I still belong to someone."
In our lives, too, there
are moments when we realize that, even if we may have done everything to destroy ourselves, we have never lost our true identity
as beloved daughters or sons. That identity is never taken away. And that moment of realization is a very, very important
moment.
Remember that when Judas and Peter had to decide
and act, Peter shakily claimed his true identity as Jesus' friend, but Judas didnt. Peter went back, but Judas hanged himself.
They had both acted badly by denying and betraying Jesus. Judas, however, was unable to hold onto the truth of his identity
as the friend of Jesus. We, too, in our lives sometimes make choices beyond our physical, mental, and emotional capacity to
claim an authentic identity as a beloved son or daughter of God. May we always try for a shaky return!
May I always remember, Lord, that I am your child.
Thursday, A Safe Home
For he is our God, and we are the people of his pasture...Psalm 95:7
All that I want to do with the whole story of the prodigal son is to give you an image
of safety and of return to the place where it is always safe. Probably the most beautiful word for that is "womb",
the womb of God. What could be safer than that?
Some of us did not feel safe even in the womb, perhaps because our mothers may have suffered anxiety or fear. There
is no human being who hasnt experienced from an early age the fears of those around him or her. Fear and insecurity have touched
our lives. But the spiritual life is to discover that there is safety for us. The womb of God is our safe and sacred dwelling
place. This is where we can return again and again. This is where we can let our body, mind, and heart rest without fear.
We can be strong, take risks, do new things, when we know we can always return to the womb of the one who calls us "son"
and "daughter".
O
Womb of God, embrace me in your safety and send me forth to love my family.
.
Friday, Be a Child of the Father
Return, O Israel, to the Lord, your God....Hosea 14:1
.
The
world seduces us to claim false identities. The world says 'You are what other people say you are. You are what you accomplish.
You are what you own." So, if we do not do well in the yes of the world, if we dont have admirers, money, and success,
it is as if we dont exist. This is the illusion that powers our world, and this illusion creates movies, nad a lot of art,
and a lot of minipulation. It also divides the world into rich and poor. Jesus speaks often about it to his disciples.

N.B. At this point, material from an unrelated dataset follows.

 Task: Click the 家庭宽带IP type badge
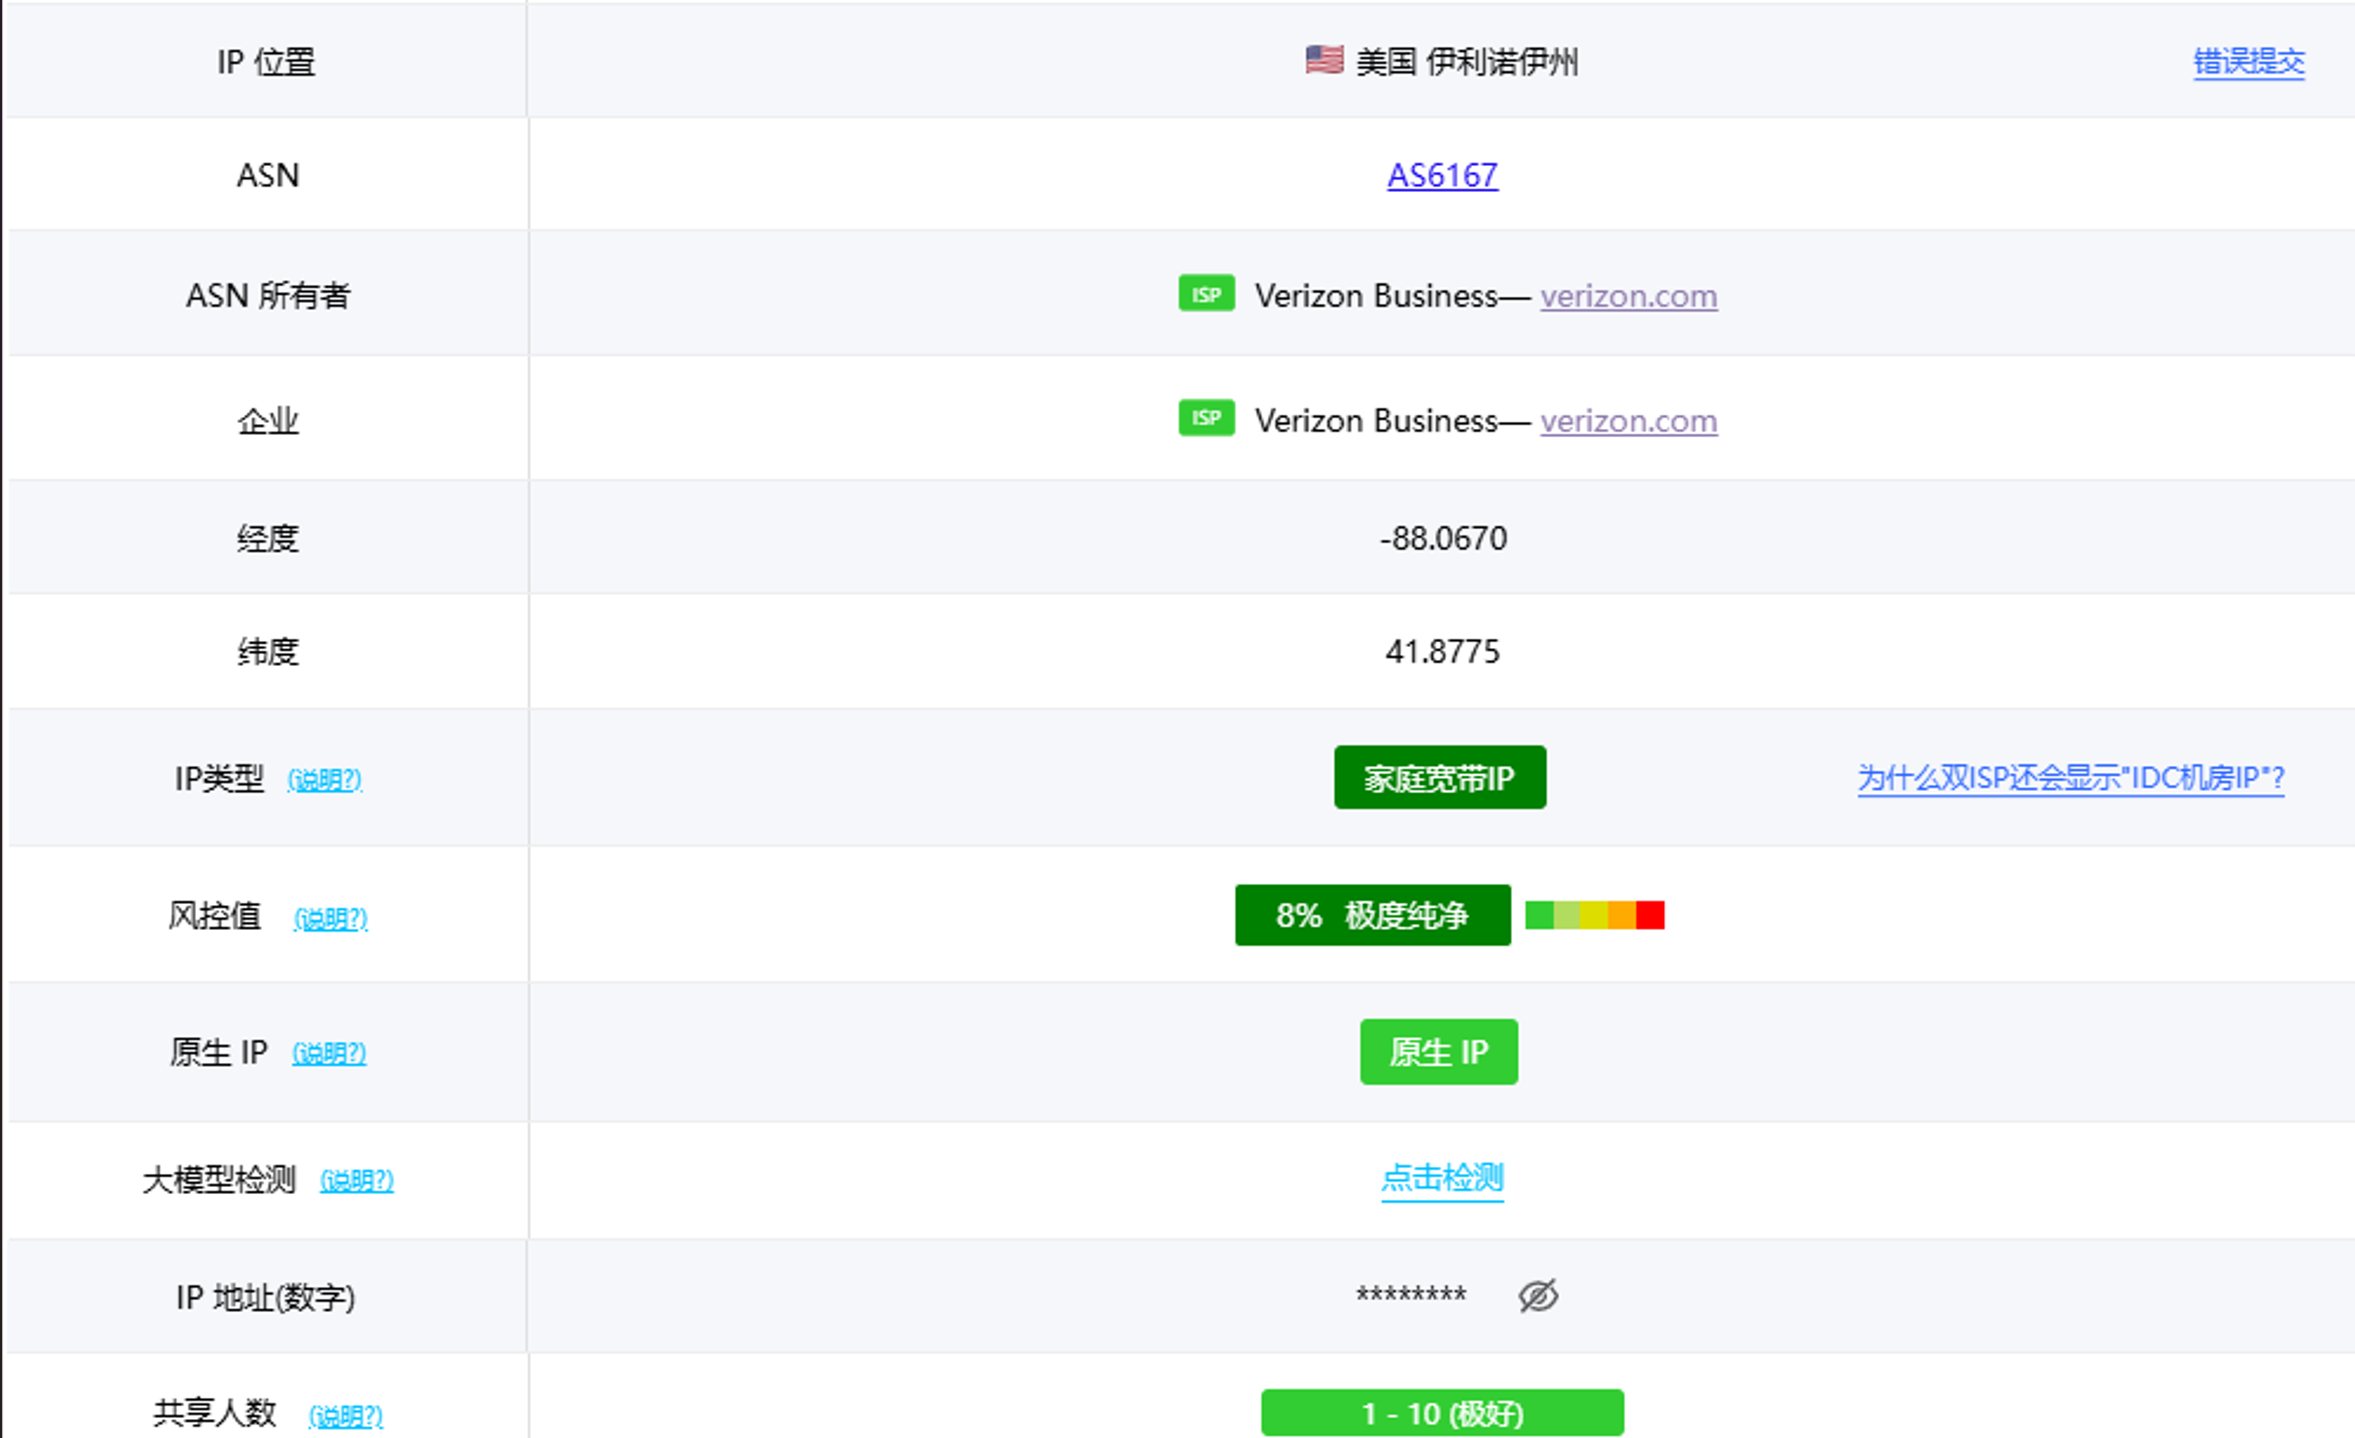(x=1439, y=777)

You and I are part of this world and we also are seduced to believe
the illusion: we are what we do, we are what we have, we are what we control. The great conversion is to return from a dissipated
life into a contained life. The contained life is the life from which we learn the courage to say "I dont have to ask
permission from the world to live. I am not what other people say I am. I am not what I produce. I am not what I own. What
I truly am is the chosen, beloved child of Divine God." And it is from this conviction that we make our return.
Breathe your divine breath in me, O Giver of
Life, and teach me to be true to my primal identity.
.
Saturday, The Joy of the Father
All who exalt themselves will be humbled, but all who humble themselves will be exalted.
Luke 18:14
.
God does not unravel for us the mystery of human suffering. But
I believe that God does not want us to suffer. The heart of God, revealed in the life of Jesus, is compassionate. However,
if we separate ourselves from the truth of who we are, we leave "home" and we feel adrift. Away from our truth,
we tend of get lost, and we search for "home". The deepest suffering of the prodigal son was being adrift and separated
from te source of his life. From home the father, always watching, and waiting, continued to offer love and life, but he would
never force his son to receive his love.